* _要件_
以下のレコードから、「should」という語を含む行をすべて抜き出せ。大文字と小文字は区別する。

* _レコード一覧_
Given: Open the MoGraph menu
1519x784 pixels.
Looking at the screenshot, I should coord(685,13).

* * *

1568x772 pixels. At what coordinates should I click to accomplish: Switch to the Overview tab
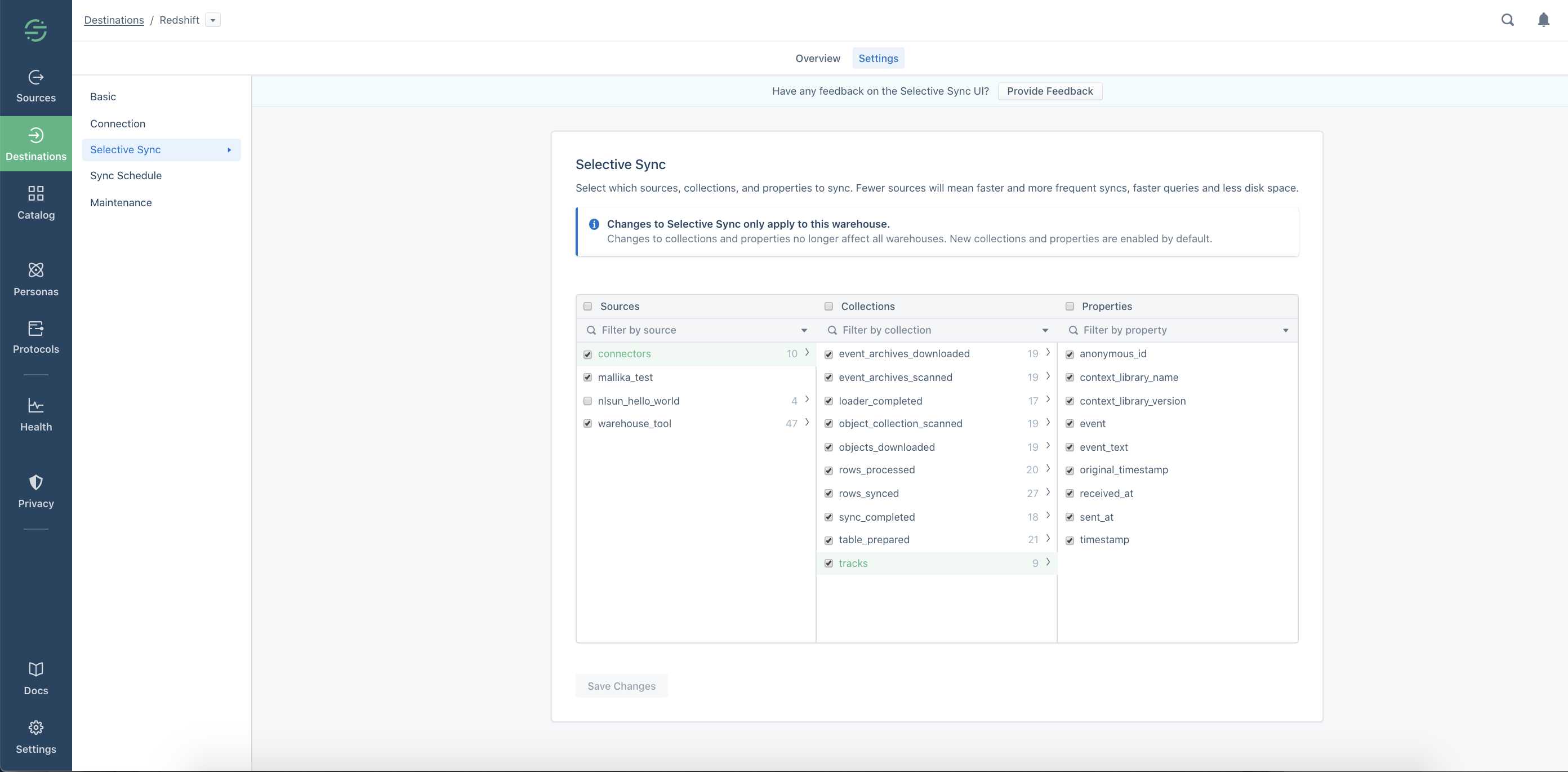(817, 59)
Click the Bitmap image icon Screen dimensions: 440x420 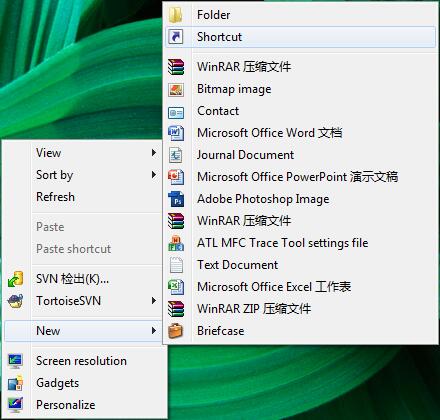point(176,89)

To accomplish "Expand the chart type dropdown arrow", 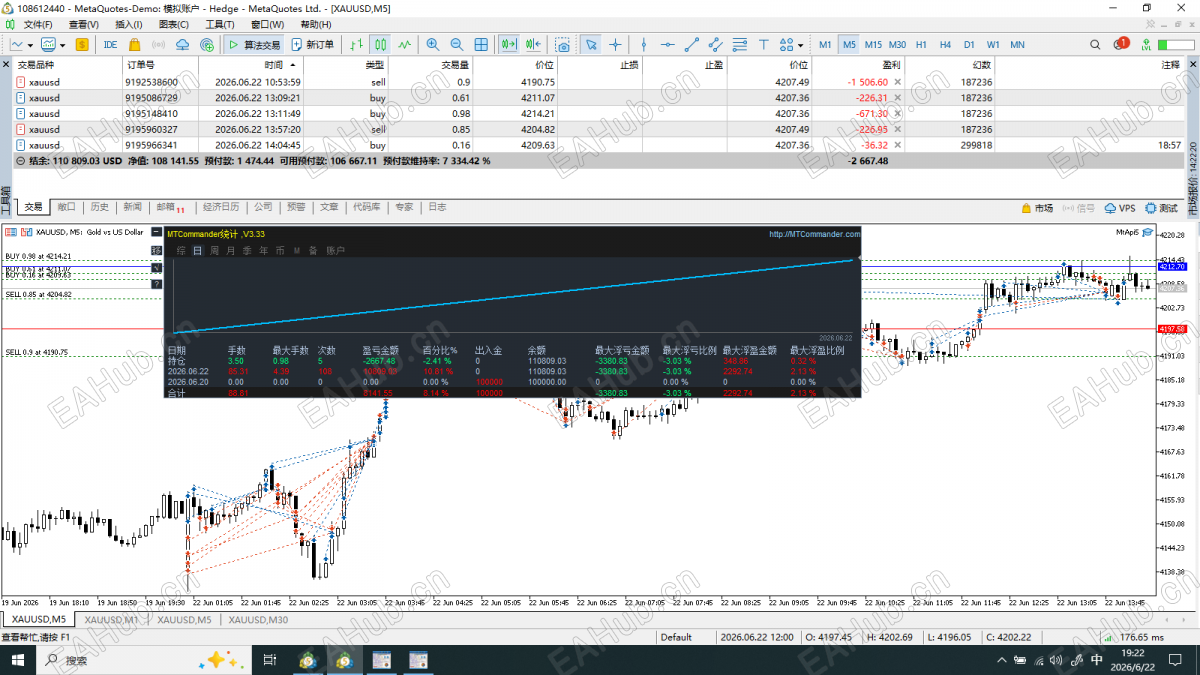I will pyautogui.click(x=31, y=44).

* _出力結果_
Looking at the screenshot, I should coord(685,13).
1568x772 pixels. At what coordinates should I click to accomplish: Switch to the Overview tab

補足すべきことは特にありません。